Following the Rights Issue, the number of shares in RusForest will increase by 2,874,230,820 from 6,979,157,220 to 9,853,388,040, and the share capital will increase by SEK 28,742,308 from SEK 69,791,572 to SEK 98,533,880 (including shares issued in the previously announced Debt-to-Equity Swap).
Vostok Nafta fully guaranteed the Rights Issue without a fee and subscribed for its pro-rata share. Since the Rights Issue was fully subscribed, the Company did not need to draw on the Vostok Nafta subscription guarantee. 2,165,289,122 shares, corresponding to approximately 75.3 percent of the Rights Issue, have been subscribed for with subscription rights, and 708,941,698 shares, corresponding to approximately 24.7 percent of the Rights Issue, have been subscribed for without subscription rights. Shares subscribed for without subscription rights will be allocated in accordance with the principles outlined in the prospectus. Notice of the allotment of shares subscribed for without subscription rights will be sent to those who have been allotted shares.
Trading in the interim shares (the “BTAs”) (BTA130222, ISIN SE0005035029) relating to the Rights Issue is carried out on NASDAQ OMX First North until registration of the capital increase with the Swedish Companies Registration Office has been made, at which time the BTAs will be converted into new shares without any special notice by Euroclear. The conversion is expected to occur on or about March 27, 2013.
The total shares outstanding pro forma for the Debt-to-Equity Swap, Rights Issue and Directed Issue is expected to be 13,203,388,040 before the 100:1 reverse split. The reverse split is expected to occur in the first half of April 2013.
About RusForest AB
RusForest is a Swedish forestry company operating in Eastern Siberia and the Arkhangelsk region of Russia.
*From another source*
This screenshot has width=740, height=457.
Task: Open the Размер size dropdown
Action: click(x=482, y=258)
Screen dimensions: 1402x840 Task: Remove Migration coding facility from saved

The Company is listed on NASDAQ OMX Stockholm First North (ticker symbol “RUSF”).
RusForest AB's Certified Adviser on First North is Pareto Öhman AB.
For additional information, please visit the Company’s website at www.rusforest.com or contact:
Mia O’Connor, Investor Relations, telephone: +46 8 771 85 00
This press release is not an offer for subscription for shares in RusForest. A prospectus relating to the transactions further described in previous press releases has been approved by, and registered with, the Swedish Financial Supervisory Authority.
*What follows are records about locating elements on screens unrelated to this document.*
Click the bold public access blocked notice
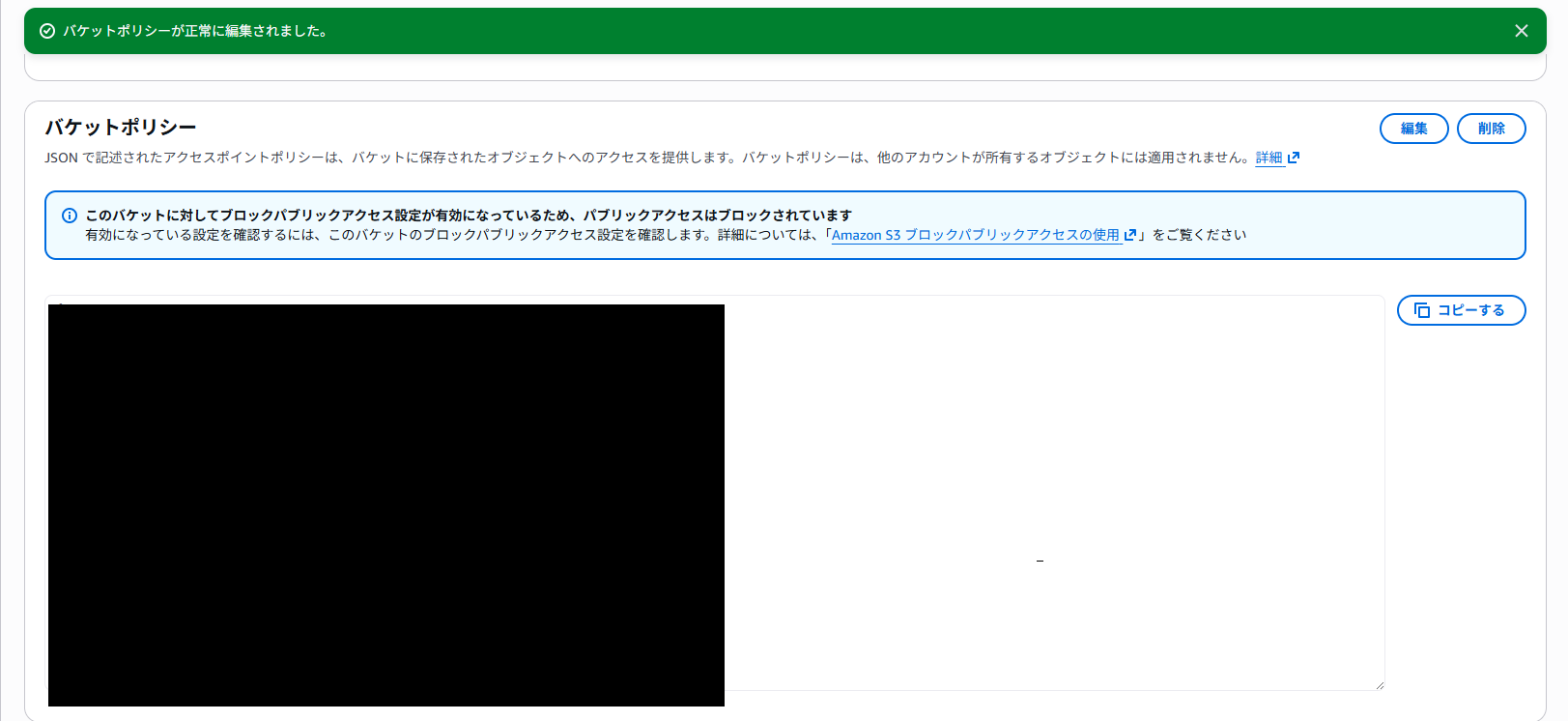This screenshot has height=721, width=1568. coord(469,216)
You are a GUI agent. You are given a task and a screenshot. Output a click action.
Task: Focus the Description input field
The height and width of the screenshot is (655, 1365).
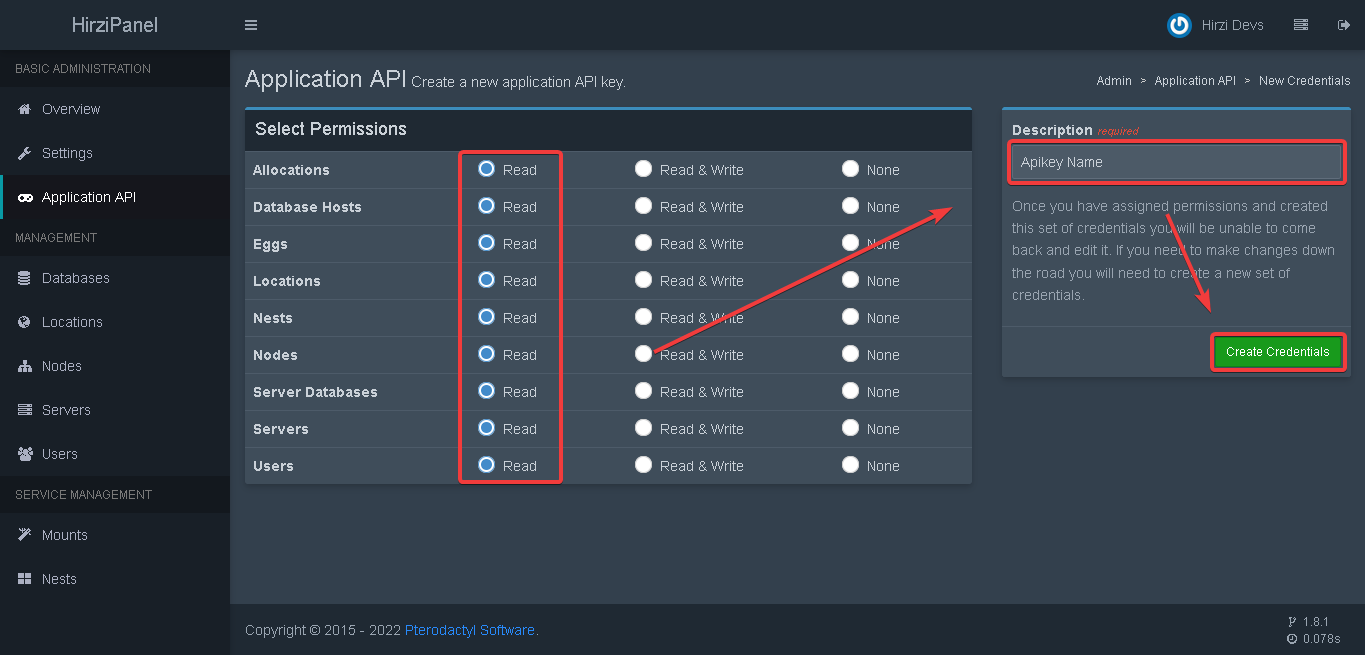(x=1175, y=162)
The distribution of this press release in certain jurisdictions may be restricted. This press release does not constitute an offer of, or an invitation to purchase, any securities of RusForest in any jurisdiction.
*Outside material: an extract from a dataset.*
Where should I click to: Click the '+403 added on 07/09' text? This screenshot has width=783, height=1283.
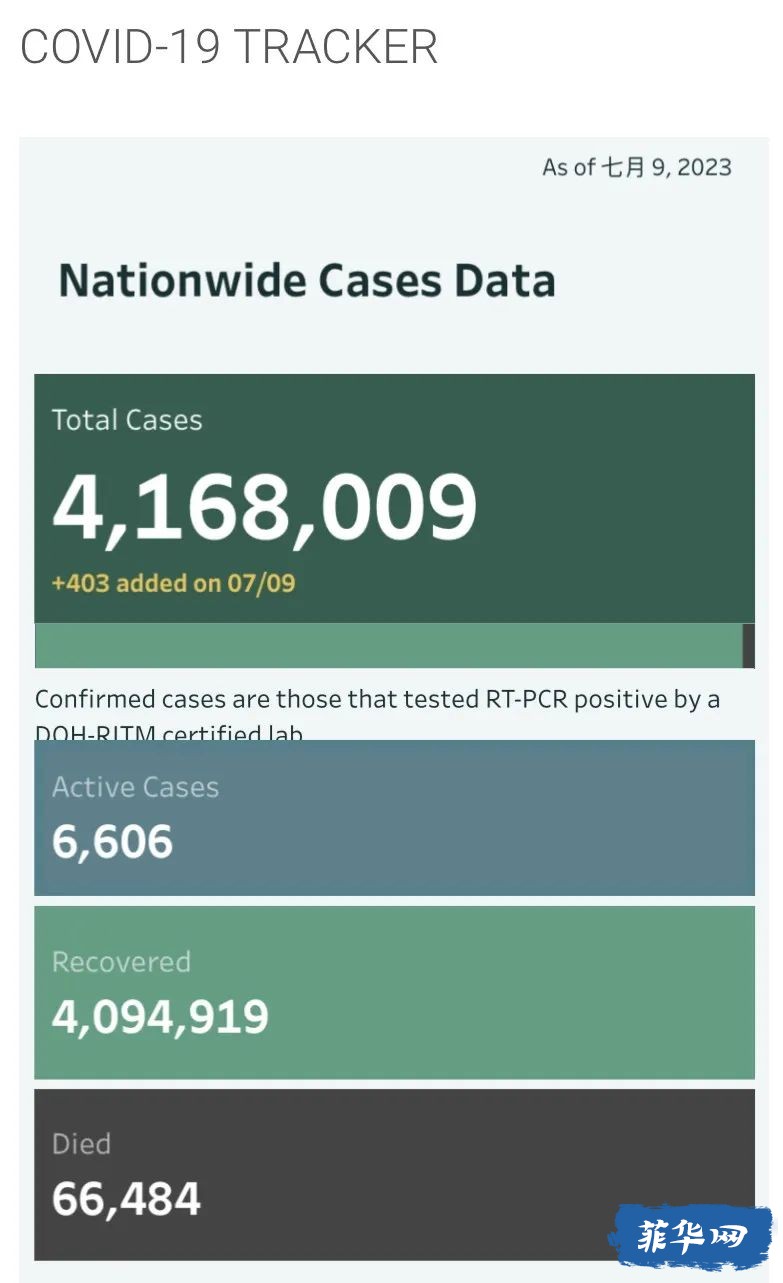173,583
This press release does not constitute or form part of an offer or solicitation to purchase or subscribe for securities in the United States. The securities referred to herein may not be sold in the United States absent registration or an exemption from registration under the US Securities Act of 1933, as amended. RusForest does not intend to register any portion of the offering of the securities in the United States or to conduct a public offering of the securities in the United States. Copies of this announcement should not be made in and may not be distributed or sent into the United States, Canada, Australia, Singapore, South Africa, Switzerland, Japan or Hong Kong.